• [Given passage]:
-*-

When illustrator Sarah Andersen saw her distinctive comic style replicated by Stable Diffusion — sometimes with fragments of her signature visible in the generated images — she did what artists have always done when their work is stolen: she called a lawyer. The class-action lawsuit she joined, alongside artists Kelly McKernan and Karla Ortiz, against Stability AI, Midjourney, and DeviantArt became the first major legal challenge to AI image generation. It won't be the last.
The Core Legal Question
The lawsuits boil down to one question: does training an AI model on copyrighted images constitute copyright infringement?
The AI companies say no. They argue that training is "transformative use" — similar to how a human artist studies other artists' work to develop their own style. The training data is transformed into mathematical weights, not stored as copies. You can't extract the original images from the model.
The artists say yes. They argue that the models are, functionally, sophisticated copying machines. When you can prompt Midjourney to produce art "in the style of [specific living artist]," the model is commercially exploiting that artist's life's work without permission or compensation.

-*-

• [Records provided]:
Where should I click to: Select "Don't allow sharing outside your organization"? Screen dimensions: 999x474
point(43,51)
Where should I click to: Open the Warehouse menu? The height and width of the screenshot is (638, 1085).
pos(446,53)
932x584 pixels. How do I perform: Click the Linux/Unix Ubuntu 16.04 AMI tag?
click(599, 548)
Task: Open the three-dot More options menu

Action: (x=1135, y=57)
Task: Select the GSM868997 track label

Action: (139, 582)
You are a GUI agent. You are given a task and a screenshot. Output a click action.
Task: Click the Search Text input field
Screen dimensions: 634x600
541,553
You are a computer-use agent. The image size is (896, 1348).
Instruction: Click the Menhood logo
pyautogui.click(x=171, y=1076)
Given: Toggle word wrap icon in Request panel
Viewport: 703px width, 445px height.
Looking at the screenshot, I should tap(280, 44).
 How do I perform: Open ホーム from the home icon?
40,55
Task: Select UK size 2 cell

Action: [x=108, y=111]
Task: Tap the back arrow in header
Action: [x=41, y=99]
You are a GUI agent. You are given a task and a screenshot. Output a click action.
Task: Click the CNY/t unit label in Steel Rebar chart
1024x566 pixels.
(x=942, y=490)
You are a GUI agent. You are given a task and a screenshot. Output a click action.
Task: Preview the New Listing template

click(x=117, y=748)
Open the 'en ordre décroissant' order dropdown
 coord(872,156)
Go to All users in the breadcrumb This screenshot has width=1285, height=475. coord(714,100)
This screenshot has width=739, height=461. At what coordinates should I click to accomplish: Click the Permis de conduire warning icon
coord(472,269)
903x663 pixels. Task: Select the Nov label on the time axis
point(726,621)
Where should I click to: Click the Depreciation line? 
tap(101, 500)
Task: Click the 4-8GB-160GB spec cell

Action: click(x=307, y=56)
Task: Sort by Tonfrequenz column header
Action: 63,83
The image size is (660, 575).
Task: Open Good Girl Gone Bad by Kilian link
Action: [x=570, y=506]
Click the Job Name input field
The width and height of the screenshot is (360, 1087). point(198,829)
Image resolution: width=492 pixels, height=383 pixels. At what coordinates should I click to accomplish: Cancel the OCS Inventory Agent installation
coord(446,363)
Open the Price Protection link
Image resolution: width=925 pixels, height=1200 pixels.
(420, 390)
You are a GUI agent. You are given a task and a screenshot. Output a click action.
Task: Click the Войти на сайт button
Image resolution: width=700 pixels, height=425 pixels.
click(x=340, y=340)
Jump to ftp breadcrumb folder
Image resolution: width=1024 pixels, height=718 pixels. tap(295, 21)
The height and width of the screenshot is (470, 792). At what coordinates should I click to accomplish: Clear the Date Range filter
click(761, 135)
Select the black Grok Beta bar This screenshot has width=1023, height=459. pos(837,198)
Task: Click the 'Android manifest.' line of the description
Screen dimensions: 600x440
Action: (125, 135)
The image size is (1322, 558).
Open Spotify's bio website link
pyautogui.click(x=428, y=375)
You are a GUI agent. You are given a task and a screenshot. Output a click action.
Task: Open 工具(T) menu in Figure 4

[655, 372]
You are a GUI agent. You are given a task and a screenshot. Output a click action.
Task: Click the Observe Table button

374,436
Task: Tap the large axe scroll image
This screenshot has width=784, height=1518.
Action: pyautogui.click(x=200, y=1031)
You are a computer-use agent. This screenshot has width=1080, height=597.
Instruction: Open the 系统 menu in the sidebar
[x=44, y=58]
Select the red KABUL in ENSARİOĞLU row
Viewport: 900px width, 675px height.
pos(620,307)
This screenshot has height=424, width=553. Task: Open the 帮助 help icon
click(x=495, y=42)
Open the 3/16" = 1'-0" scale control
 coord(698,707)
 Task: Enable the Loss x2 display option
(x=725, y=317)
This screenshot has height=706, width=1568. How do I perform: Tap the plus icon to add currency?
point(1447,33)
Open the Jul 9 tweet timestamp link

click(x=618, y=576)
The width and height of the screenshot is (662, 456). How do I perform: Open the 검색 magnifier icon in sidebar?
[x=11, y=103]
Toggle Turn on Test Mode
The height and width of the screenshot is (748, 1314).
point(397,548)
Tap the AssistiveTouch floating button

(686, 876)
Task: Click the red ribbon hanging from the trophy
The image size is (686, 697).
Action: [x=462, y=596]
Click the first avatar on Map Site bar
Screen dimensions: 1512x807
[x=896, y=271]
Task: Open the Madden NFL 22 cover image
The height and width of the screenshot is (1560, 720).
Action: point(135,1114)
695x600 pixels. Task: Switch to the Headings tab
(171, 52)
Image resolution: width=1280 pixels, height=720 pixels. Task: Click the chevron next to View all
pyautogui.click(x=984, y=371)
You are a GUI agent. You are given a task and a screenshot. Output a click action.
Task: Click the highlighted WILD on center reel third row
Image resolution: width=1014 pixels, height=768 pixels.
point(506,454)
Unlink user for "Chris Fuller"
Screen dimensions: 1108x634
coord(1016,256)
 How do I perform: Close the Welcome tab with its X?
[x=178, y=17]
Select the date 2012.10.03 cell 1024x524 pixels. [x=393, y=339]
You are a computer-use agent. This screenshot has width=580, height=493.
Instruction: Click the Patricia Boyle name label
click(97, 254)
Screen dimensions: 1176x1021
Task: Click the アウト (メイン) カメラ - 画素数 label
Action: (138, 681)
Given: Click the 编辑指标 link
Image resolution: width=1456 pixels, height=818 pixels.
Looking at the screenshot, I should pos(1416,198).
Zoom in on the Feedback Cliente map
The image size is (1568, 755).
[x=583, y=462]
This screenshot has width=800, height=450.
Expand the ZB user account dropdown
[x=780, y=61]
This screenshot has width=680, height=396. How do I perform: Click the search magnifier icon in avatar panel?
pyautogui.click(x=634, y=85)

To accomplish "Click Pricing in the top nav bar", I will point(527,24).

-*-

• [Your assignment]: In the passage on AI art lawsuits, which companies did the class-action lawsuit target? You can disregard the listing.

• [Output]: Stability AI, Midjourney, and DeviantArt